Going to Long Lake campground near Dundee Wisconsin, we ran across a car forty to fifty feet into a bog, partially sunk. It could only get there by excessive speed on that road, and likely drunkenness. We waited outside the DNR campground office for an hour until they opened. At that time you could sign up for un renewed camping sites, and we were one of the first in the large crowd that was waiting. A guy forces his way through and starts in on the ranger while they are unlocking the door. he’s yelling everything right off the bat. Apparently he was the owner of that car and had done it the night before. The ranger has about 50 people that want a camp site and were there before this guy came around. He’s bitching that the DNR took my driver’s license last night, and I want it back now. His license wouldn’t be there anyhow, because the headquarters is south of Dundee, miles away. So the guy yelled at this person for 5 minutes. Everybody was waiting for a swing, at which point I think the group would have acted against him and for the ranger. I was surprised he was able to show up and not already spending the time in jail.

Years ago, I was driving back home across Austin from my girlfriend’s house. It must have been a little after midnight, so the roads were fairly deserted. Anyway, there I was driving my beater north on IH35, just before the MLK exit area. There was one car in front of me and in the next lane.

In my rear view mirror, I saw a truck coming up fast in that lane. I remember thinking, “I don’t think he sees that car in front of him.” He slammed into the car, but had enough momentum to keep going.

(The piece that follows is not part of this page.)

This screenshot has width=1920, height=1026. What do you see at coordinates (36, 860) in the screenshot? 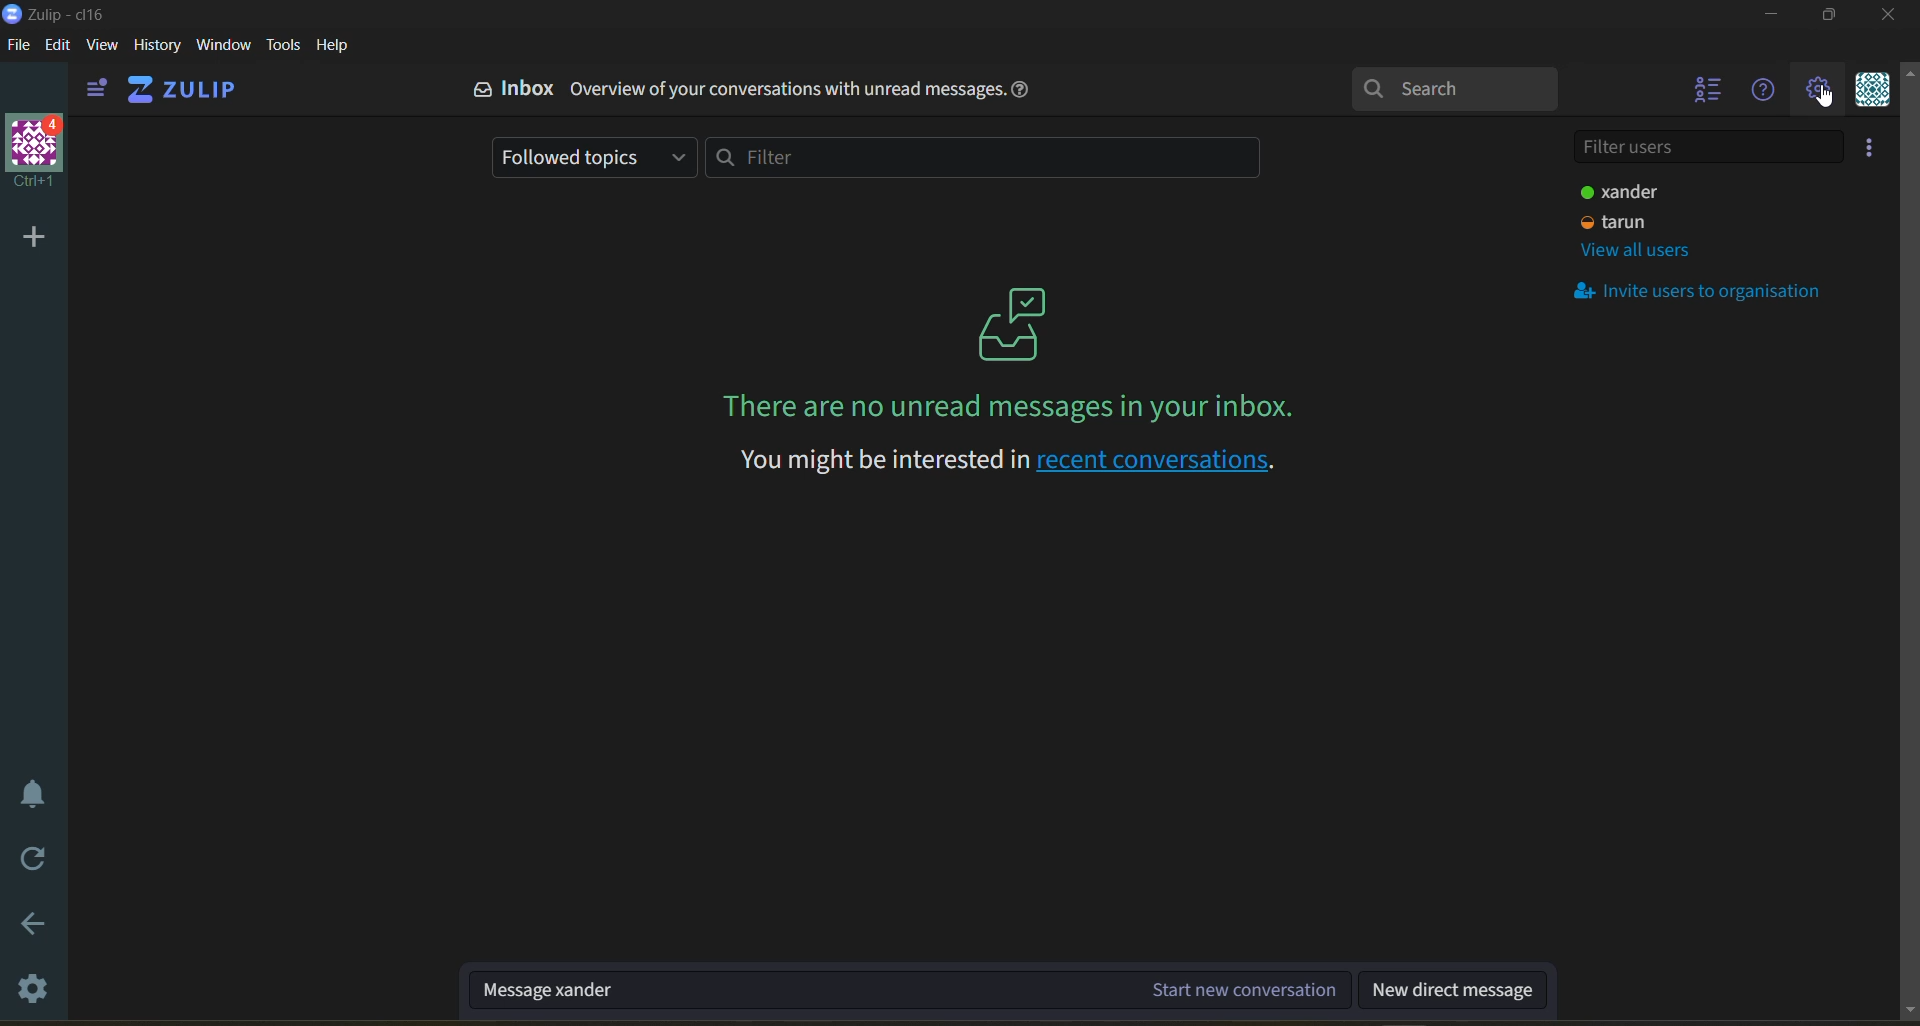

The car, though, got knocked sideways and then flipped over twice to end up sideways against the overpass support on the MLK exit. The driver’s door was pinned closed.

I stopped, and ran over to see if there was anything I could do. The driver was trapped in his seat, against the steering column. I knew better than to move him, so I just stood there keeping him company until the cops showed up- this was before cell phones, so even though we were basically just across the highway from the police station, it still took like fifteen minutes for someone to show up. What really pissed me off was how many people just drove past, rather than stopping to help.

I told the cops what I’d seen, but I’d been unable to get the trucks license plate. They thanked me, and I continued on home.

About halfway home, I saw the truck had hit another vehicle as well… but this one was an 18 wheeler. He didn’t keep driving after that one. I never did find out what happened to the hitter or the hittee.